As a kid growing up in the greater Philadelphia area, Megan Carey was always fascinated by optical illusions and other brain puzzles. “I remember as a child wondering whether other people saw colors the same way that I saw colors,” she says. After flirting with the idea of majoring in physics, she ended up in the lab of neuroscientist David Bodznick at Wesleyan University, where she studied how skates—fish relatives of rays and sharks—could differentiate between electrical signals produced by nearby prey and those produced by their own movements. She found that, through repeated associations, skates’ neurons learned to tell the difference between self-generated electrical fields and similar signals coming from the outside world.

“Studying that system got me interested in simple forms of learning,” she says.

METHODS: As a PhD student in Stephen Lisberger’s lab at the University of California, San Francisco, Carey continued to probe how neurons...

Monkeys quickly learn to anticipate the trajectory of moving dots with their eyes, but Carey wanted to see what would happen if she directly stimulated the neurons responsible for teaching the animals where to look and for correcting the brain if the eyes failed to follow the moving target. “If we could manipulate the activity of those neurons without moving any visual targets,” she asked herself, “would that be enough to teach a monkey a learned eye movement?”

**Material shown**.

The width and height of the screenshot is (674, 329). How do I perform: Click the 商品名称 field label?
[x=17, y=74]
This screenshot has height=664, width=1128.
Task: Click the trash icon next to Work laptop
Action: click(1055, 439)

**Work instructions**.
(A) From the text about Megan Carey, duplicate word for word the part that opens with the words containing "As a kid growing" and closes with "the outside world.".
(B) Answer these questions using the text about Megan Carey:
(i) In what area did she grow up?
(ii) In whose lab at Wesleyan University did she study skates?
(iii) In whose lab at the University of California, San Francisco did she work as a PhD student?

**Expected results**.
(A)
As a kid growing up in the greater Philadelphia area, Megan Carey was always fascinated by optical illusions and other brain puzzles. “I remember as a child wondering whether other people saw colors the same way that I saw colors,” she says. After flirting with the idea of majoring in physics, she ended up in the lab of neuroscientist David Bodznick at Wesleyan University, where she studied how skates—fish relatives of rays and sharks—could differentiate between electrical signals produced by nearby prey and those produced by their own movements. She found that, through repeated associations, skates’ neurons learned to tell the difference between self-generated electrical fields and similar signals coming from the outside world.

(B)
(i) The greater Philadelphia area.
(ii) The lab of neuroscientist David Bodznick.
(iii) Stephen Lisberger's lab.